The not so surprising plot twist is that Grace is the bad guy all along. But honestly, thank god because otherwise, Mary’s relationship with her is inappropriate as hell. Grace initially presents as that sort of slutty, virgin schoolgirl. She’s innocent, naive and wears incredibly short white skirts. Mary’s into this. One of the first times she goes beyond appropriate is when she takes Grace to go bra shopping and watches as she tries bras on. Following this, she enjoys staring at the much younger Grace from a distance while smoking a cigar and imagining Grace in clothes Mary picked out for her. It’s symbolic, get it! Having Grace turn out to be someone ready and willing to stab people effectively cuts through what would otherwise be a rather concerning power dynamic.

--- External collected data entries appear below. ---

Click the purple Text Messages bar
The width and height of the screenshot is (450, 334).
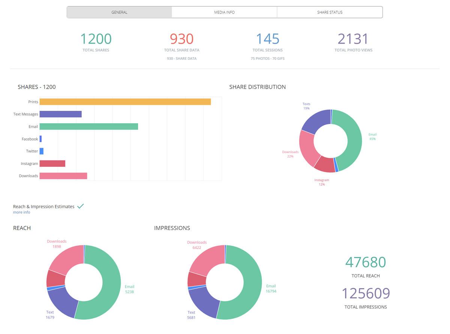pos(60,114)
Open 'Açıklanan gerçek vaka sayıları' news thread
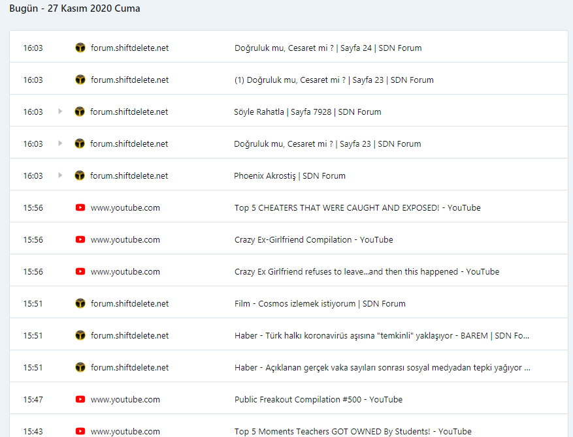 (382, 367)
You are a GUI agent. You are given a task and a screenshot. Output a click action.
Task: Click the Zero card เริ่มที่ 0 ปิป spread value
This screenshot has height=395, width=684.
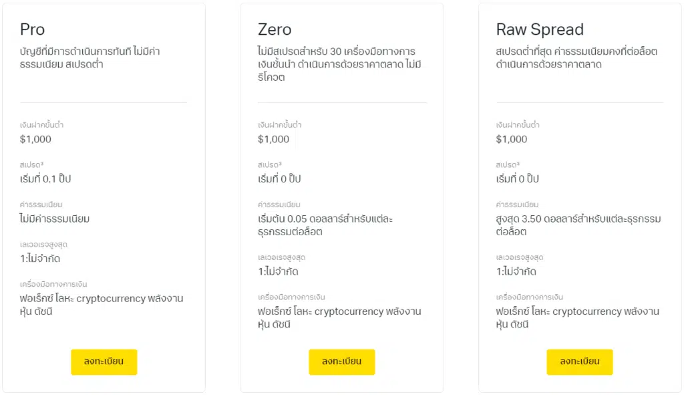pos(279,178)
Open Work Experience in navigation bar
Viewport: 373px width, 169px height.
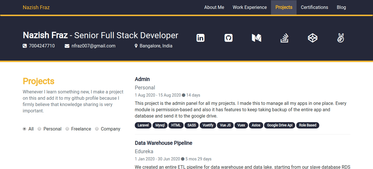(x=250, y=7)
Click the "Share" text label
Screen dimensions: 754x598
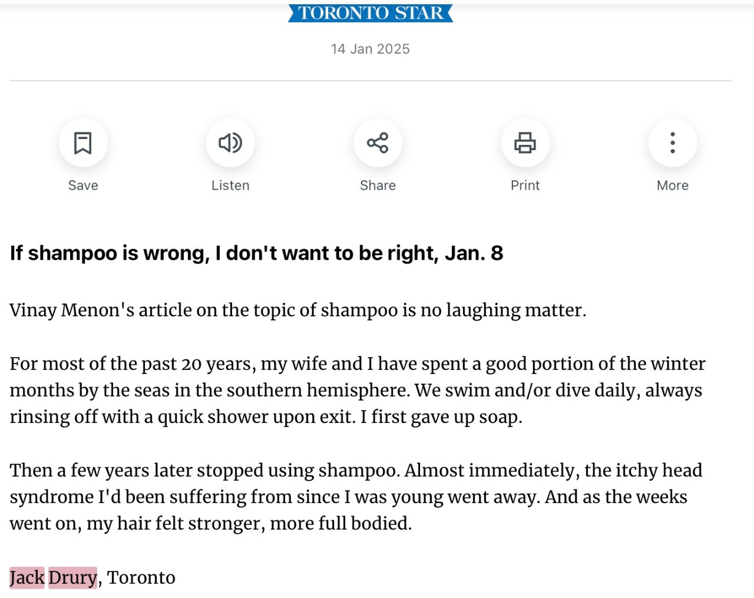pyautogui.click(x=378, y=186)
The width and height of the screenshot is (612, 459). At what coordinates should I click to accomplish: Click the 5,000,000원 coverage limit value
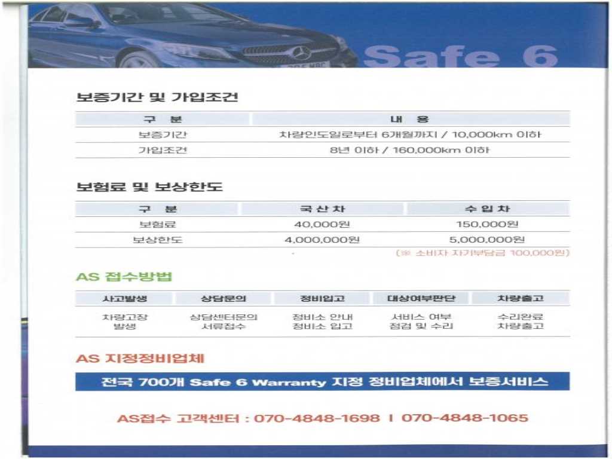pos(488,240)
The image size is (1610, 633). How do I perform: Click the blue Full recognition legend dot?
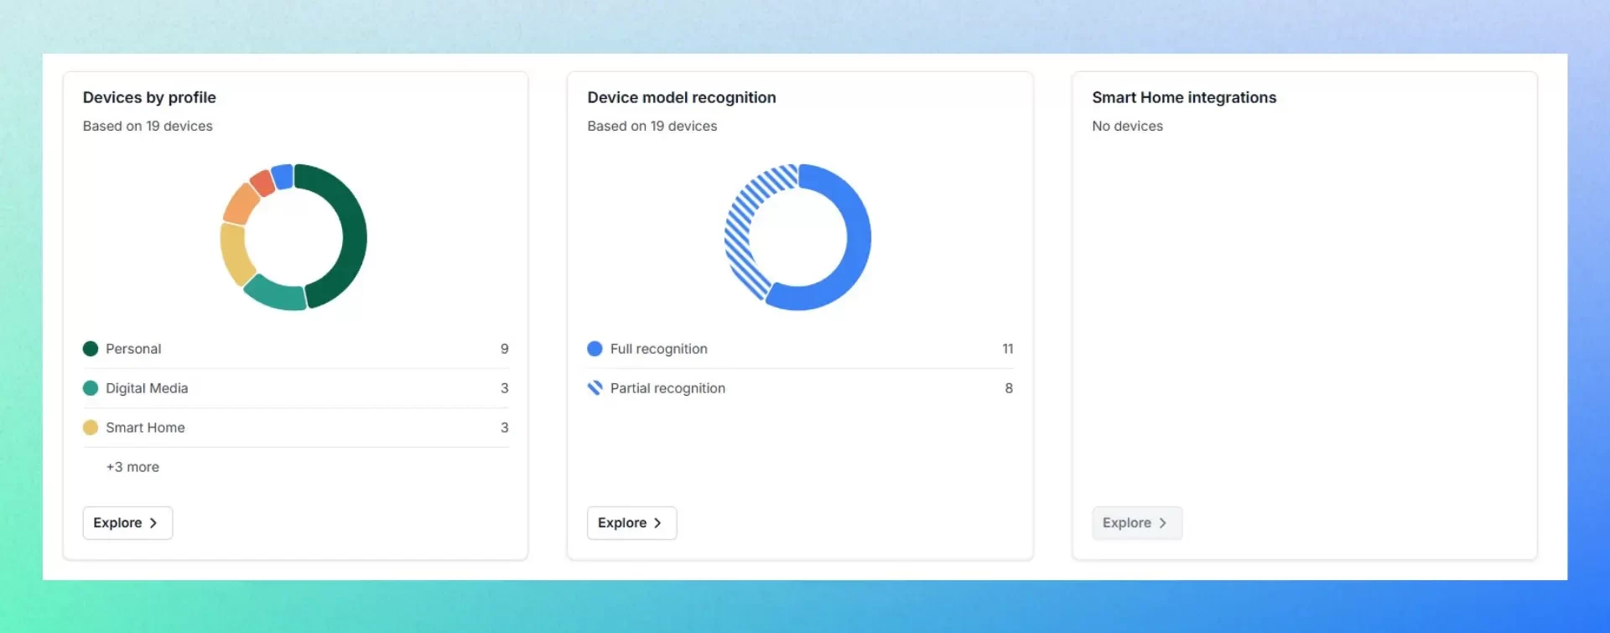tap(595, 349)
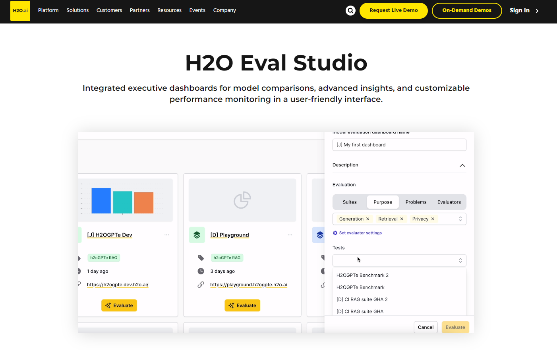
Task: Open the Tests dropdown field
Action: point(399,260)
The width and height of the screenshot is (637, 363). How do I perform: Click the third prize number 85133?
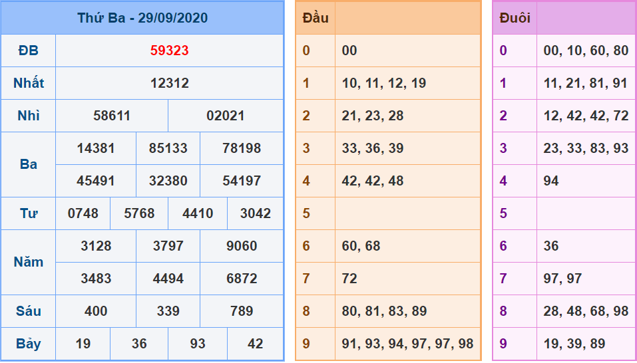(168, 148)
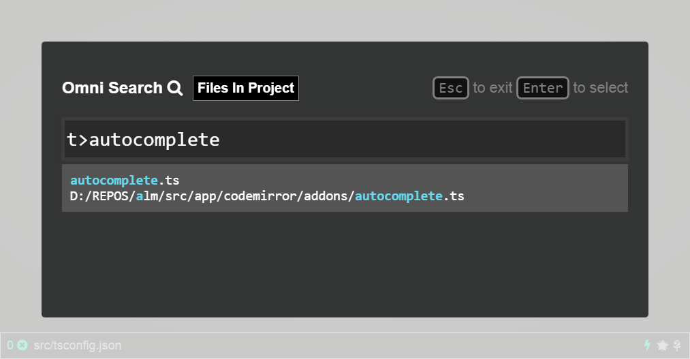Click the rose icon in status bar

677,345
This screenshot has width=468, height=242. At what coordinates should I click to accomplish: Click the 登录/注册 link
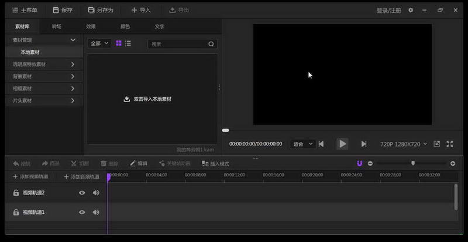tap(388, 10)
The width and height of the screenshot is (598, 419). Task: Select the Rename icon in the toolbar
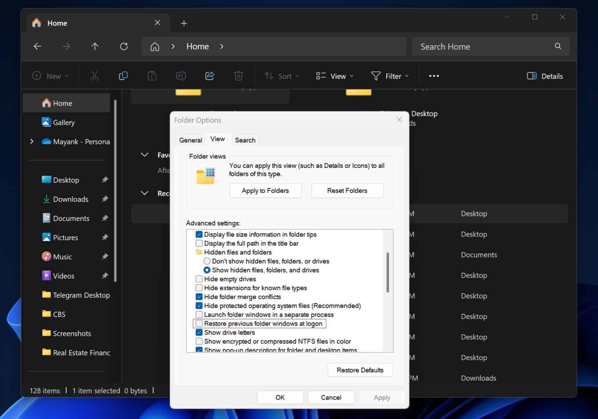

Although, maybe none of that is relevant anyway because none of the characters here act like real people. We’re definitely verging on a vibe of aliens guessing how human interactions happen. There’s a lack of depth in any character and especially their dialogue. Characters are unbelievably blunt here. They say exactly what they’re thinking because the script doesn’t know how else to move the plot forward if not for characters announcing what will happen next. Following the absurd bra shopping scene, I thought maybe this was a case of a male creator not understanding women. But the writer/director is a woman so I guess it’s a more general problem. She doesn’t understand people in general or at least, how to write good characters.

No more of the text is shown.